Dem Bergbau und Hüttenwesen verdanken seit dem 16. Jahrhundert die sieben Oberharzer Bergstädte - von denen Bad Grund die älteste ist - und rund 30 weitere Ortschaften im Harzinnern, und weitere zahlreiche Randorte am Gebirgsfuß ihre Blüte, wie auch die ehemalige Reichsstadt Goslar, deren Glanz von den Erzschätzen des Rammelsberges abhing. Der Bergbau bestimmte maßgeblich das Harzer Wirtschaftsleben und sein Landschaftsbild.
Die Bergleute schufen auch das berühmte technische System der Oberharzer Wasserwirtschaft, das Oberharzer Wasserregal, von dem noch 60 km Wassergräben und 68 Stauteiche (mit 8 Mio.
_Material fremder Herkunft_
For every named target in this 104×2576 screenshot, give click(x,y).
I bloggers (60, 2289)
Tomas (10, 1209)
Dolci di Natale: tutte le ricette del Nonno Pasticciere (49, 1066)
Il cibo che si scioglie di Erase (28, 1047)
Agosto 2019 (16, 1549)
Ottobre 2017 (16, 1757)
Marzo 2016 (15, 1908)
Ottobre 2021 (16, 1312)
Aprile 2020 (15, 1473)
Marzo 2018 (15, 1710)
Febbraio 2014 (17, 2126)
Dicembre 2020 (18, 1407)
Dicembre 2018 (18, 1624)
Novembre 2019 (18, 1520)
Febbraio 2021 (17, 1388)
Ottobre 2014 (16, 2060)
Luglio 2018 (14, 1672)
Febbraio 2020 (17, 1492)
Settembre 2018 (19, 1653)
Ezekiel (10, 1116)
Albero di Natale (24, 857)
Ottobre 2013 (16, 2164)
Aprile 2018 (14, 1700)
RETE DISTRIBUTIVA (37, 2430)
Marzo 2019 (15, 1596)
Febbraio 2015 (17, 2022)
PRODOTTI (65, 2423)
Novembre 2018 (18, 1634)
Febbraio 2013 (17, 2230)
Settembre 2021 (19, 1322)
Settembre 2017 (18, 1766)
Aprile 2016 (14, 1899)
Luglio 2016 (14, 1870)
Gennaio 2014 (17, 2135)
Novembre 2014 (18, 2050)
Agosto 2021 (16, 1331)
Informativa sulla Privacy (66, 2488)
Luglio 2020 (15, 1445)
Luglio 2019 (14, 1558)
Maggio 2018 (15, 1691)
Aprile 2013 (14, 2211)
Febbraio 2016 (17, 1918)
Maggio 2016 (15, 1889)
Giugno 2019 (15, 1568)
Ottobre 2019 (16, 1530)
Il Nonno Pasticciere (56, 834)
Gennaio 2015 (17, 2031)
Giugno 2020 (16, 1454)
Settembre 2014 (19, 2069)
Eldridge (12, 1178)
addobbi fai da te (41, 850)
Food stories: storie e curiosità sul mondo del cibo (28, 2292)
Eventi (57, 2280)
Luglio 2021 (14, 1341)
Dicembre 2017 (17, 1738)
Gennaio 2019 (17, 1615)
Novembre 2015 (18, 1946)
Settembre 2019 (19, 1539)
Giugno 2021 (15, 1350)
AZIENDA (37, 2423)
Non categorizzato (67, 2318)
Kubikmeter Inhalt) genutzt werden, und ohne deren Energieleistung die Erzförderung schon seit dem ausgehenden 16. Jahrhundert hätte eingestellt werden müssen.
Grundner Klaubefrauen 1916

Grundner Klaubefrauen 1916Bereits seit dem 16./17. Jahrhundert wurden im Erzbergbau Klaubefrauen beschäftigt, die wie Scheide- und Klaubejungen, (zumeist Lehrlinge) bei der Erzwäsche (meist im Pochwerk) erzhaltiges und taubes Gestein an sogenannten Scheide- oder Klaubbänken auseinanderklaubten. Oben ein Foto mit Grundner Klaubefrauen 1916. (Vergrößerte Darstellung durch Klick auf das Bild!)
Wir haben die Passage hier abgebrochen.